Articles by Dr. Jerry Gore / Recipe: Black Tea Kombucha
kombucha

Drinked fermented liquids, such as kombucha, are important for maintaining a healthy balance of your good bacteria in your gut. And although you can buy kombucha, you can also make your own at home. To make it, you’ll need a SCOBY, which stands for a Symbiotic Culture of Bacteria and Yeast, which you can buy at health food stores or online retailers like Amazon or Etsy.

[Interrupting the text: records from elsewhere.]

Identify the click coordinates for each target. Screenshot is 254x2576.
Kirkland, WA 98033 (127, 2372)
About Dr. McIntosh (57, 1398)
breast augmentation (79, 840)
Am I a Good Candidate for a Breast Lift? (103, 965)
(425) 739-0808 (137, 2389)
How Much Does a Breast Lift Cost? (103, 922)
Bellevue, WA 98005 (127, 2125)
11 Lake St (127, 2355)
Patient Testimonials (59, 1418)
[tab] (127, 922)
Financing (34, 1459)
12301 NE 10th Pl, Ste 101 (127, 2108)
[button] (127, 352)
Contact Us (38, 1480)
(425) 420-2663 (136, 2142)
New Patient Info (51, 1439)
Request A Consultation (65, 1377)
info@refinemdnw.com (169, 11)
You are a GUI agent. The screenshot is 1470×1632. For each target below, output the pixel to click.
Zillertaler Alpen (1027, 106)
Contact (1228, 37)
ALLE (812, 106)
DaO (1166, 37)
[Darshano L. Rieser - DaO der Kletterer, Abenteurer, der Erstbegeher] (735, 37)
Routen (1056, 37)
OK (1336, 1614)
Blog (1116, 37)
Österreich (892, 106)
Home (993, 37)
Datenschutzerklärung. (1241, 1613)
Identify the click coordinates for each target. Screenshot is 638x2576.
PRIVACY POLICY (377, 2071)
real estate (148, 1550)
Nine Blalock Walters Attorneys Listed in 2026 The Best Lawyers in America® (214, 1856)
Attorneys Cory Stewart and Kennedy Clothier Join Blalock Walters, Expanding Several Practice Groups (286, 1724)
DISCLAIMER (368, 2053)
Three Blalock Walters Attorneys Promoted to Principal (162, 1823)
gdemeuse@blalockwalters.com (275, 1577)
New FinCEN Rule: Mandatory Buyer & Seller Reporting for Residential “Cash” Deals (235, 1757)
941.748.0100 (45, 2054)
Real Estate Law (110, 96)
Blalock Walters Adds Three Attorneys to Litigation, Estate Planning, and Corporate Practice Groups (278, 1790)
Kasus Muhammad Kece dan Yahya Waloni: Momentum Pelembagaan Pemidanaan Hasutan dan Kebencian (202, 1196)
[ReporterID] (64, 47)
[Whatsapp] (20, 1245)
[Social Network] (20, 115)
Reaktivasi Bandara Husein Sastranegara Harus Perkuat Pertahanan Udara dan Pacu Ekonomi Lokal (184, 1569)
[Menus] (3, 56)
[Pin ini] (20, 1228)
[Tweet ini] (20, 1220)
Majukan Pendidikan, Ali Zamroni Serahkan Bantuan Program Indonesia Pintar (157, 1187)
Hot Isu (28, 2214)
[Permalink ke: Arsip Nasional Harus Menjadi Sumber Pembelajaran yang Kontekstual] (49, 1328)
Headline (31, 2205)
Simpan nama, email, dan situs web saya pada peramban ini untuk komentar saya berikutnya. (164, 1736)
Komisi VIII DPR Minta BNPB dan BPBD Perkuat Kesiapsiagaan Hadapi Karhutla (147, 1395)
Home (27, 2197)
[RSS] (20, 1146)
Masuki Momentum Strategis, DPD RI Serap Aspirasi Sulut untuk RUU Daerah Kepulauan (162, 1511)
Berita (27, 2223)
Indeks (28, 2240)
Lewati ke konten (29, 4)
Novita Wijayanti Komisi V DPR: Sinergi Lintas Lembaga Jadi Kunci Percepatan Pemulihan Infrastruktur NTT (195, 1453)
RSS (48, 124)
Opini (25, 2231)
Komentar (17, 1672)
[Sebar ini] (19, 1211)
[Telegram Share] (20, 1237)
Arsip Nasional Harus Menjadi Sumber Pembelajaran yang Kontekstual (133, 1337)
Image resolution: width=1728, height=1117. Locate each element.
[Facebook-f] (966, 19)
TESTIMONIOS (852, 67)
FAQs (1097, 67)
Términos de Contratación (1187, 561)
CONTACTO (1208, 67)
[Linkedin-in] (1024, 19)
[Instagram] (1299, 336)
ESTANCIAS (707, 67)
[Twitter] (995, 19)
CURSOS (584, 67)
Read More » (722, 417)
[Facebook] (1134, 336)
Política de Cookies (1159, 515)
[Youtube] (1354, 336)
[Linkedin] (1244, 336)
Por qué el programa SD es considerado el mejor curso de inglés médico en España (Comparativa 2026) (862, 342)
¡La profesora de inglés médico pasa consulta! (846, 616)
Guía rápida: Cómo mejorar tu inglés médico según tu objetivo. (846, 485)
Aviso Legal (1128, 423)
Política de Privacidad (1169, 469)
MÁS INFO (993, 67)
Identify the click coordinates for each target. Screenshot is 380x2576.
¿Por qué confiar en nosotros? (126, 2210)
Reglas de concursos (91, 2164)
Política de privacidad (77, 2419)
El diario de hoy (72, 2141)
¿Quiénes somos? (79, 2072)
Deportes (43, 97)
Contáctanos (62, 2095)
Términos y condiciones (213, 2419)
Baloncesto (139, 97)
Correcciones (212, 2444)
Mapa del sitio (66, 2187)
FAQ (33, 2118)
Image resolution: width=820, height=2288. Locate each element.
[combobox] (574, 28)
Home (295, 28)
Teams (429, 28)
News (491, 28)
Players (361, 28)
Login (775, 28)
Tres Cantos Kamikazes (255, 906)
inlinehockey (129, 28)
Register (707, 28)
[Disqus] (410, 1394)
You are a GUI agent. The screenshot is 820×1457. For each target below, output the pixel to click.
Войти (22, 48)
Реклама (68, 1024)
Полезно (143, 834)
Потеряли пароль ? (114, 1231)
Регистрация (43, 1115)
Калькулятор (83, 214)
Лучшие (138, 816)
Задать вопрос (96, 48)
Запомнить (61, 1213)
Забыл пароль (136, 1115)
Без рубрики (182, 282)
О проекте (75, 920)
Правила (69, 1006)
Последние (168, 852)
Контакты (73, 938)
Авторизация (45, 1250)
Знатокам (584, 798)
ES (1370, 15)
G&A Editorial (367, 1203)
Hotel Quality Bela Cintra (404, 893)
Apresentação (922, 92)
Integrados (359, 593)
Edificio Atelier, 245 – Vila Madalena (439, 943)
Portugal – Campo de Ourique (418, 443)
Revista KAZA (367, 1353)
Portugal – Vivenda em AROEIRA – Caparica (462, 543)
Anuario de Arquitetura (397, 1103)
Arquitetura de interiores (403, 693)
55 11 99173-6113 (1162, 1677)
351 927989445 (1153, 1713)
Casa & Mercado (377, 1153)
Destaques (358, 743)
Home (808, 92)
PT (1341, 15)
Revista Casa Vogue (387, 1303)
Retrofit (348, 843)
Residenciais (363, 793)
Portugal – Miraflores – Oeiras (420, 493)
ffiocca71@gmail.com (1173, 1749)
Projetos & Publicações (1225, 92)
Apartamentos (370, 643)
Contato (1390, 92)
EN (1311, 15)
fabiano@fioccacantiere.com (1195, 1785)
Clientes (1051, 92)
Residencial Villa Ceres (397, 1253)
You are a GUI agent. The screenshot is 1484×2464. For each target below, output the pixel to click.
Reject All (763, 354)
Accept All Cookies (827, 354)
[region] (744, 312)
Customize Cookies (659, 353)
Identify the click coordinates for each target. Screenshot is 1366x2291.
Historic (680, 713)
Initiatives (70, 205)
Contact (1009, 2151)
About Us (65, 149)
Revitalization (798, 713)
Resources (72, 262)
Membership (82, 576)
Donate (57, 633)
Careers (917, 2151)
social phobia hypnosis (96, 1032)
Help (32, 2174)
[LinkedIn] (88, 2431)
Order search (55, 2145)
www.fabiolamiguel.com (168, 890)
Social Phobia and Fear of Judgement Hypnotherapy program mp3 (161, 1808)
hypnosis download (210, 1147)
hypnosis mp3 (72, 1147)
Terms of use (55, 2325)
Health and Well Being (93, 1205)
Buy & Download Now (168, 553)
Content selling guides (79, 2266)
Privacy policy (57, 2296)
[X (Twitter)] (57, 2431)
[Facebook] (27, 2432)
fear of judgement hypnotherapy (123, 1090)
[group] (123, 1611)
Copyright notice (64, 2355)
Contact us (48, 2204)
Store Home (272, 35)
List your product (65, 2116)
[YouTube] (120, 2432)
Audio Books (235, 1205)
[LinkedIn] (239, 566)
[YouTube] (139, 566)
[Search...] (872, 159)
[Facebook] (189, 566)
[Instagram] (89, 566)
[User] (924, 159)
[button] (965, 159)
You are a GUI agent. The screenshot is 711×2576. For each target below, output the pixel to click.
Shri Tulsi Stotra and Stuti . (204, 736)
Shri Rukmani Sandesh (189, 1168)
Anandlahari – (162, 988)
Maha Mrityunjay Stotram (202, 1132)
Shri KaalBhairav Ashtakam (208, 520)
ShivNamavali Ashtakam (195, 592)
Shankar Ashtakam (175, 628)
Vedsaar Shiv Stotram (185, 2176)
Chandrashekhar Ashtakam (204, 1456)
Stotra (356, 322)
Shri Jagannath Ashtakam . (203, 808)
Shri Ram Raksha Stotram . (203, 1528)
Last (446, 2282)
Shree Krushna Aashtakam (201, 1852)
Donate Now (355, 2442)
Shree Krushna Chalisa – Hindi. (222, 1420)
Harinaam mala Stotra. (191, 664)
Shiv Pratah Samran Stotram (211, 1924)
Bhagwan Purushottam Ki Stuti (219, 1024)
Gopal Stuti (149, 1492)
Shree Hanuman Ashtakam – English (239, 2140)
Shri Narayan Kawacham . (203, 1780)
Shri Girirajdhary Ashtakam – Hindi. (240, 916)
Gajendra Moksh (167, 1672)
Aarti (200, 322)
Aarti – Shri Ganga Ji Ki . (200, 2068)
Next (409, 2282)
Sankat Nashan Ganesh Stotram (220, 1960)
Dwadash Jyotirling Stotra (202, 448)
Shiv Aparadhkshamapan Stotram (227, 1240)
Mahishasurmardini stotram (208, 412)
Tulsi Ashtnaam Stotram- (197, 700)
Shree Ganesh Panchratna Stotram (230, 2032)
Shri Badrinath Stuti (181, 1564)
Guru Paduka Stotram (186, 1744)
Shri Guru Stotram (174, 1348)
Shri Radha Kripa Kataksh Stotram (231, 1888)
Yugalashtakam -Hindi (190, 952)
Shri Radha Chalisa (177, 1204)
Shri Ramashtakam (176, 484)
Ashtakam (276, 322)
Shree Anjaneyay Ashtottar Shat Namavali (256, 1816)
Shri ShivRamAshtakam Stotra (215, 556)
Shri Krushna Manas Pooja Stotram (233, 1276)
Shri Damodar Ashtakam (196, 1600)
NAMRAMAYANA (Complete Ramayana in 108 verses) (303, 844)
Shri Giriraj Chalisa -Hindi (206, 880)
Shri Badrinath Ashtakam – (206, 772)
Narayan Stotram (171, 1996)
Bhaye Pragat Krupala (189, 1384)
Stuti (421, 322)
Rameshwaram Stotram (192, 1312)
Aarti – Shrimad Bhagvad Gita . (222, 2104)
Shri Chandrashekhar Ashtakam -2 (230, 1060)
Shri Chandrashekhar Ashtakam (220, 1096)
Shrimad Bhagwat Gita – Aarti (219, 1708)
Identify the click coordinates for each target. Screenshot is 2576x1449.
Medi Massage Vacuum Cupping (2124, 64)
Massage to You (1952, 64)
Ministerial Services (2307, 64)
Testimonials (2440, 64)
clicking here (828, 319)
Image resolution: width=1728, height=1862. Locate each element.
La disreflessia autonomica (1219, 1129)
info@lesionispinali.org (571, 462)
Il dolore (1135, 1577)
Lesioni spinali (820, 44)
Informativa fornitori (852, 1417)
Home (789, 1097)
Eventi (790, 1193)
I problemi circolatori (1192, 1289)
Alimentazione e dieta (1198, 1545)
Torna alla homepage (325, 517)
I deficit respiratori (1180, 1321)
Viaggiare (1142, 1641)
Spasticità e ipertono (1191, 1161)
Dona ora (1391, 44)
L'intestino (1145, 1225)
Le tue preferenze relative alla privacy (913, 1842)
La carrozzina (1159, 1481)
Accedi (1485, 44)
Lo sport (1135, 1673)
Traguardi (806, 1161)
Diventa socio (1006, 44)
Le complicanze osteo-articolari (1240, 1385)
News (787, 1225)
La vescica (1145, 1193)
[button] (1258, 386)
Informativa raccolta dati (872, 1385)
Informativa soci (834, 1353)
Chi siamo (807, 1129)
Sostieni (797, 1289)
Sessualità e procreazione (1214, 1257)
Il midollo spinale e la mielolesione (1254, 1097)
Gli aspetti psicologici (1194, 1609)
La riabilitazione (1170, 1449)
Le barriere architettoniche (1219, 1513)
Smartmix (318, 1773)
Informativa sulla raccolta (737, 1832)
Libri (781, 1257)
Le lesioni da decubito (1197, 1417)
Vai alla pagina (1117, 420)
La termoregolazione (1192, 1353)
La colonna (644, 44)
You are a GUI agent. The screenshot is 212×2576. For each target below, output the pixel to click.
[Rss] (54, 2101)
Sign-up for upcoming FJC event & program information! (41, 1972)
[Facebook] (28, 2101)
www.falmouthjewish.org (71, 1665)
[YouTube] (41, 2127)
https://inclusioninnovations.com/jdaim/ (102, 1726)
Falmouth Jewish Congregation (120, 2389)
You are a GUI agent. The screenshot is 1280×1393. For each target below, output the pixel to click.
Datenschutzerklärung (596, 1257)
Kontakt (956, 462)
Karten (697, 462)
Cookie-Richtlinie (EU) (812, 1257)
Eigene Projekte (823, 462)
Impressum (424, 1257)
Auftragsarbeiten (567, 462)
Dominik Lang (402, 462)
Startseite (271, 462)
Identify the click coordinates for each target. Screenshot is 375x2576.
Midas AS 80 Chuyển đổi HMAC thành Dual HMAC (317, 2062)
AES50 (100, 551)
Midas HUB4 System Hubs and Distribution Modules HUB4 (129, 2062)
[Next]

And then get brewing!

INGREDIENTS

  • 4 bags black tea
  • 1/2 cup sugar
  • 1/2 cup kombucha starter
  • 1 SCOBY
  • water

DIRECTIONS

  1. Bring one quart of water to a boil. Remove from heat, add sugar and stir until dissolved. Add black tea and allow to steep while it cools.
  2. Let cool to room temperature. Transfer to half gallon fermentation jar and top with cool water. Add kombucha starter. Place SCOBY in jar, cover with cloth, and secure. Let it ferment for 7-10 days out of direct sunlight. Note: your SCOBY may not float but will create a new SCOBY layer at the surface over the course of fermentation. We also find that a new SCOBY takes closer to 10 days to ferment.
  3. When your kombucha has reached your desired levels of tartness it’s ready to drink. Remove SCOBY from kombucha, then transfer liquid to a clean jar. If you want to get started on another batch of kombucha, reserve 1/2 cup kombucha (this will be your starter) and the SCOBY and repeat.
  4. Your kombucha is ready to drink! We drink most of our kombucha straight, over ice. But if you prefer it fizzy you need to bottle your kombucha.
  5. To carbonate: bottle your kombucha (we like swing-top bottles), and allow to sit for 1-2 more days at room temperature before opening and drinking. Enjoy!